In B. stephanieae, our results support the hypothesis that selectivity for nematocyst occurs within the cnidosacs, most likely with the cnidophages [59]. This support stems from the fact that both nematocysts (Figure 6) and dinoflagellates (Figure 7) can enter the cnidosac during digestion, without first being internalized within digestive cells.

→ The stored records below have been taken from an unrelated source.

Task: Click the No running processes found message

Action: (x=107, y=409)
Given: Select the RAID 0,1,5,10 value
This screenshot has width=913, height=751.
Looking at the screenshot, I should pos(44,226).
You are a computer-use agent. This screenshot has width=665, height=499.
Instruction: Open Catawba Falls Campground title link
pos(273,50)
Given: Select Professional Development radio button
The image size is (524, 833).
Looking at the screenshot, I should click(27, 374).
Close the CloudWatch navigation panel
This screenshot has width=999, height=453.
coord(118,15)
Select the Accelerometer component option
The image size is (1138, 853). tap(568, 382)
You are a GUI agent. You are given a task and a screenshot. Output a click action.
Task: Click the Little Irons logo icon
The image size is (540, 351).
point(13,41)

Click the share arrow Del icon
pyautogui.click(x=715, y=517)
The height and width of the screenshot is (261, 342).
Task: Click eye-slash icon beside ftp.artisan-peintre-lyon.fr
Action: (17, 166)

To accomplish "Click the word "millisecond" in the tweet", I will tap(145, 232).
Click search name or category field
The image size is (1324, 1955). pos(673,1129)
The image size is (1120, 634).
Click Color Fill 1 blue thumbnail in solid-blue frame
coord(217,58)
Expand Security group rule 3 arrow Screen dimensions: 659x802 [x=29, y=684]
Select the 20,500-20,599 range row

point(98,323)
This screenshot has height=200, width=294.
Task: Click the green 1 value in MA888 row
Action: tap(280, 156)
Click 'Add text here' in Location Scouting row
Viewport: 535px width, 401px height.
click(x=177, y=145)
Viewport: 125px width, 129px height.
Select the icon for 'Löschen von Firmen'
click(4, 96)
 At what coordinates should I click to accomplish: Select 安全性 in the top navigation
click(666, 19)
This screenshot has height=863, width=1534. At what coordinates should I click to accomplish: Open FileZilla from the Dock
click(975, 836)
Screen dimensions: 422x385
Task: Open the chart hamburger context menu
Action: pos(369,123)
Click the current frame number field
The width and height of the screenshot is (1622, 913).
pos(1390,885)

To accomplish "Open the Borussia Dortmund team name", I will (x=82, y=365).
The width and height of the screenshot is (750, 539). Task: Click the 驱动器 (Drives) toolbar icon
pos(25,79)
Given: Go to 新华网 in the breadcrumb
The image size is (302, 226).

Other hypotheses suggest that nematocysts are selected for by modified digestive cells inside the digestive gland, and move along the digestive tract to the cnidosac [30], or that the entrance of the cnidosac (which is surrounded by a muscular sphincter [30]) is a barrier to all structures except for nematocysts. Given our evidence for selectivity occurring inside the cnidosac, we now know to target cnidophages when investigating the molecular mechanisms of nematocyst sequestration. In cnidarian-dinoflagellate endosymbiosis, recognition and phagocytosis appear to be mediated by microbe-associated molecular pattern (MAMP)-pattern recognition receptors (PRR) that target a variety of molecular patterns on the cell surface of potential symbionts [3]. Similar interactions may also be used to identify plastids in Sacoglossa sea slugs that sequester functional choloroplasts [60]. But in nudibranchs, nematocysts that are selected for and phatocytosed by cnidophages have been stripped of their nematocyte (the cell where nematocysts form) [4, 30]. This raises questions as to whether cnidophages can also use MAMP-PRR interactions to select for nematocysts over other tissues and structures from their prey (e.g., spirocysts or dinoflagellates). B. stephanieae would be an excellent system for investigating how phagocytosis has been modified to select for structures that have been stripped of their original cell.